*** Given entries ***

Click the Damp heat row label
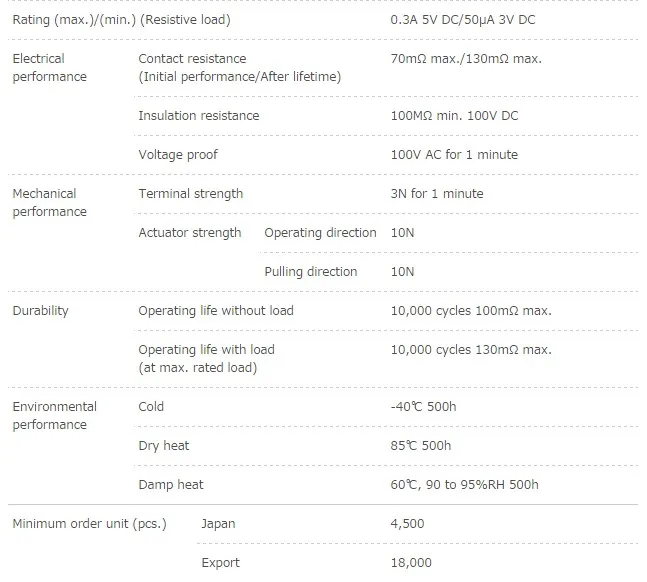This screenshot has width=647, height=582. (x=171, y=485)
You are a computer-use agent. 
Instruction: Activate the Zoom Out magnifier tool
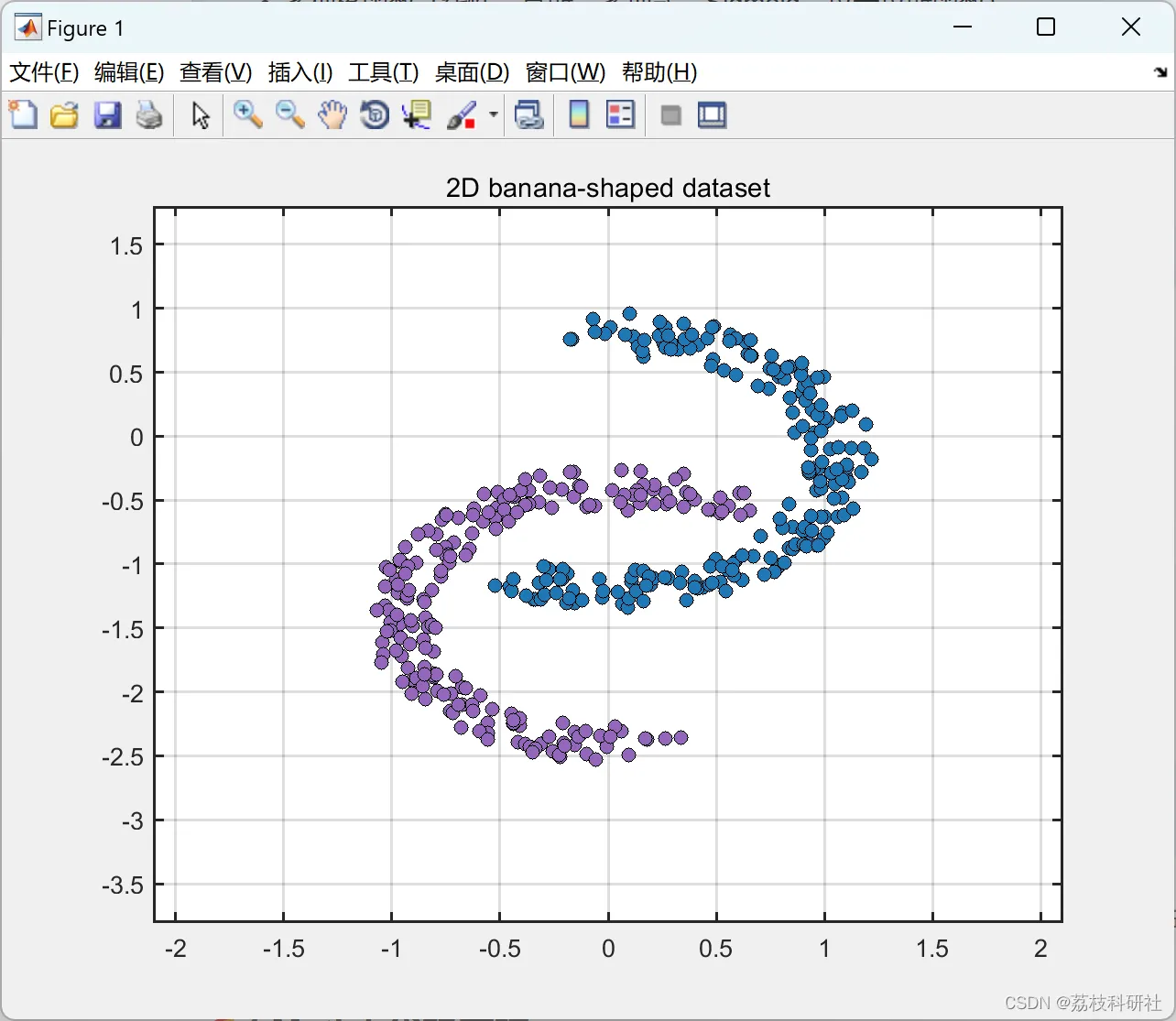tap(290, 115)
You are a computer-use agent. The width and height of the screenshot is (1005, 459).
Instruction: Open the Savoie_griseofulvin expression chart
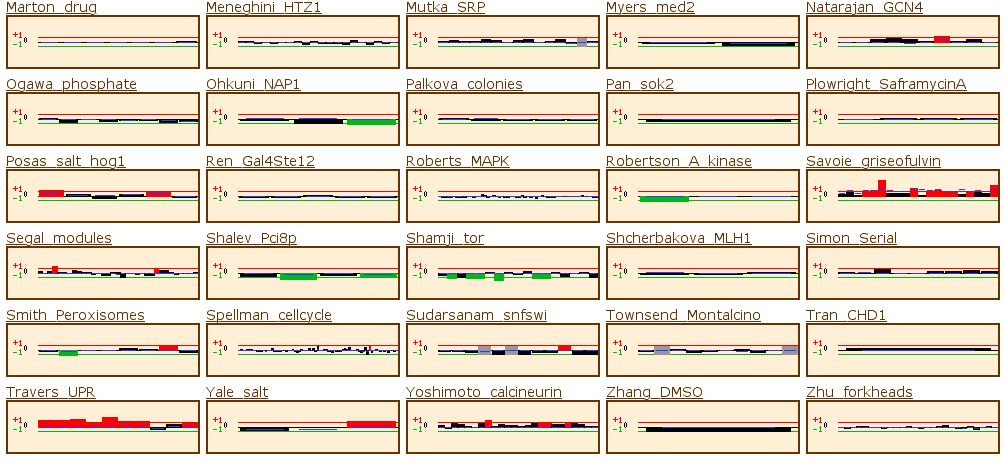903,196
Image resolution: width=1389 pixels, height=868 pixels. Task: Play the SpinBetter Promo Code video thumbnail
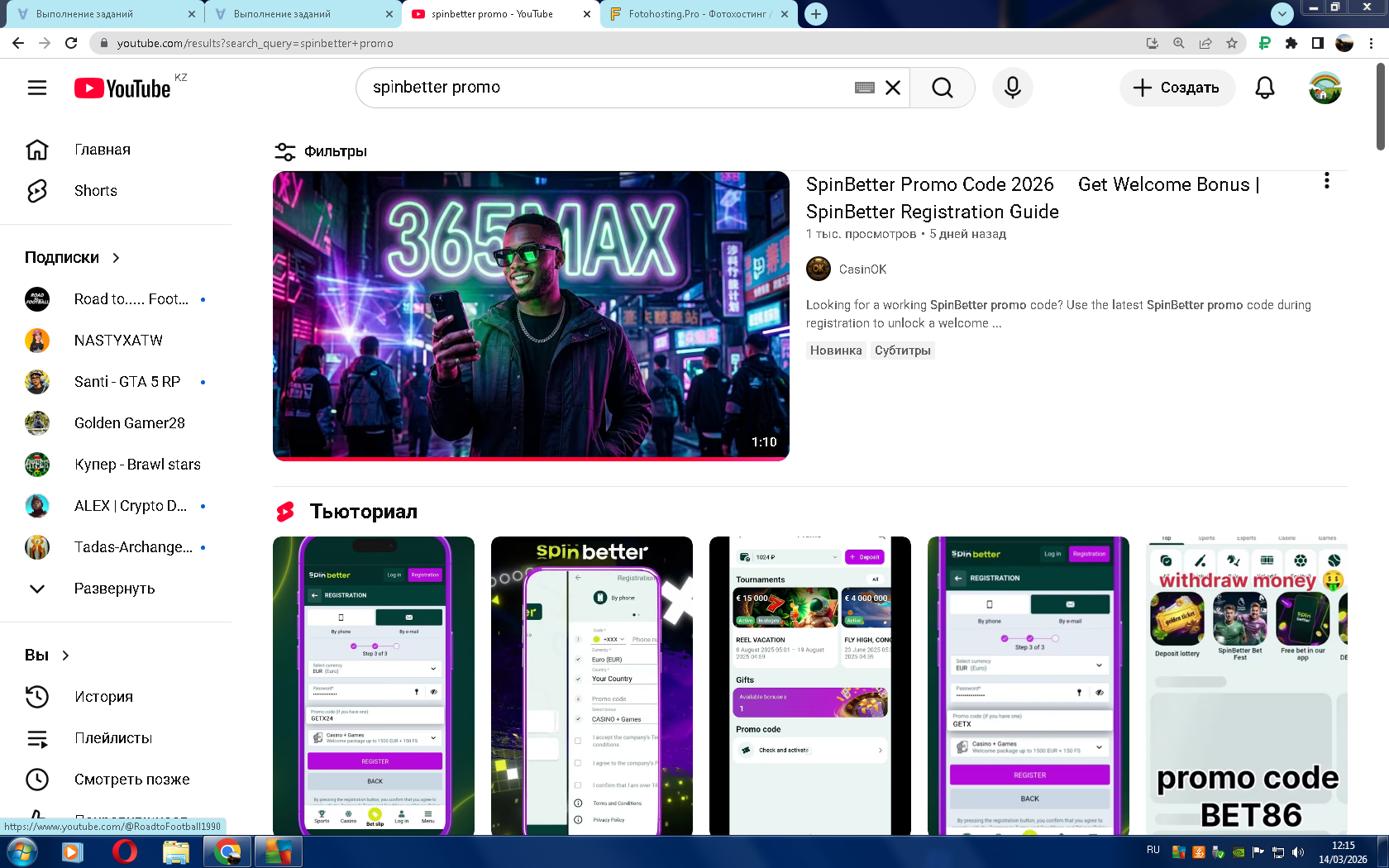click(531, 315)
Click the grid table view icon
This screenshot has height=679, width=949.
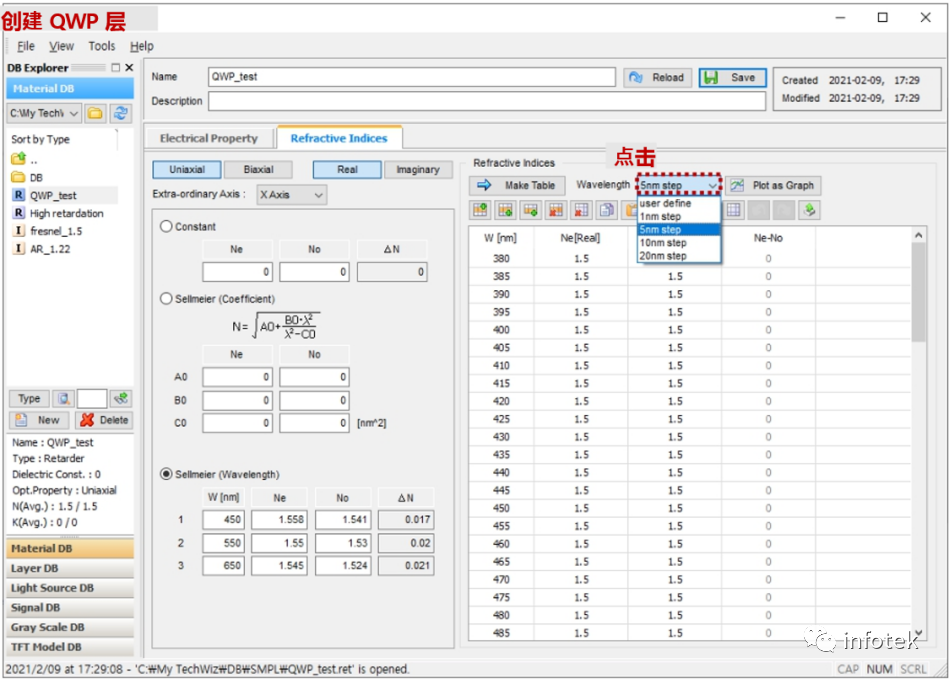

*** End of Given entries ***

Description of the task: A verbatim transcript of the material above, with images dropped, is the expected output.

Result of this exercise:
Click the Damp heat row label
This screenshot has width=647, height=582. (x=171, y=485)
You are a computer-use agent. 
Instruction: Activate the Zoom Out magnifier tool
tap(290, 115)
You are a computer-use agent. The width and height of the screenshot is (1005, 459).
Instruction: Open the Savoie_griseofulvin expression chart
903,196
Image resolution: width=1389 pixels, height=868 pixels. Task: Play the SpinBetter Promo Code video thumbnail
click(531, 315)
Click the grid table view icon
This screenshot has height=679, width=949.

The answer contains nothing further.